- Born: Otto Scott-Estrella Jr. May 26, 1918 New York City, U.S.
- Died: May 5, 2006 (aged 87) Issaquah, Washington, U.S.
- Occupations: Journalist; author;
- Spouse: Anna Barney Scott
- Children: 4

= Otto Scott =

American journalist (1918–2006)

Otto Scott (May 26, 1918 - May 5, 2006) was an American journalist and author of corporate histories who also wrote biographies on notable figures such as the abolitionist John Brown, James I of England, and Robespierre.

==Early life==
Otto Joseph Scott was born Otto Scott-Estrella Jr. in New York City and was the son of a broker. Constantly troubled in his youth, he was unable to complete high school, yet with his initiative he was able to get work as a reporter for a newspaper in Fort Eustis, Virginia when he was 16 years old. He then worked for United Features Syndicate and the San Diego Union. When World War II broke out, he joined the United States Merchant Marine.

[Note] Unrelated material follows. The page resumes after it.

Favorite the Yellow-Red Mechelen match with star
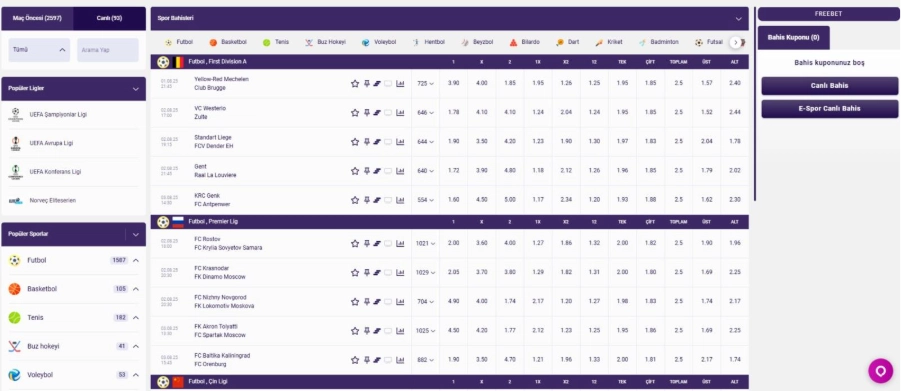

After the war, Scott worked in the advertising industry, then became editor of a manufacturing trade journal, Rubber World. In the course of his assignments, he interviewed Paul Blazer, the chairman of Ashland Oil, in Ashland, Kentucky, and was invited to write the history of the }company. "He changed my life because he gave me a new trade," Scott says of the company chairman. "I didn't know I could write a book." From this beginning he worked on books in his later years detailing the corporate histories of Raytheon, Black & Decker and Arch Mineral Corporation.

==Later life and conversion to Christianity==
After writing biographies on notable figures in history, a major event occurred in his life which was his conversion to Christianity. Not a regular churchgoer by any stretch of the imagination, Otto said in an interview for Insight on the News that he read the Four Gospels in one night and was converted shortly thereafter.

In his later years, he worked for Chalcedon Foundation and went on to publish his own newsletter The Compass which commented on events in history and present-day cultural affairs. According to scholars Edward Sebesta and Euan Hague, Scott's contributions as a historian and activist were closely linked to Neo-Confederate Christian activists, and he was opposed to the historic abolitionist, civil rights, and anti-apartheid movements.

After suffering a fall in 2004 at his home near Portsmouth, New Hampshire, Otto returned to Federal Way, Washington to spend the last years of his life. He died in Issaquah, Washington on May 5, 2006.

Otto Scott is credited for inventing the phrase, made popular by President Richard Nixon, "the silent majority". Otto Scott wrote a speech for the CEO of Ashland Oil, "The Silent Majority", delivered to the Chicago Men's Club (May 23, 1968).

==Career highlights==
- United Feature Syndicate, New York City, 1939-40
- Diamond & Sherwood, San Francisco, CA, 1948-53
- Globaltronix de Venezuela, Caracas, vice-president, 1954-56
- Mohr Associates, New York City, vice-president, 1957-59
- Becker, Scott & Associates, New York City, vice-president, 1960-63
- Rubber World, New York City, editor, 1964-67
- Ashland Oil, Inc., Ashland, KY, assistant to chair, 1968-69
- Compass Newsletter, 1993(?)-2005

==Family==
Otto Scott was married three times. His last wife was Anna Barney Scott. Otto Scott had four daughters from his three marriages.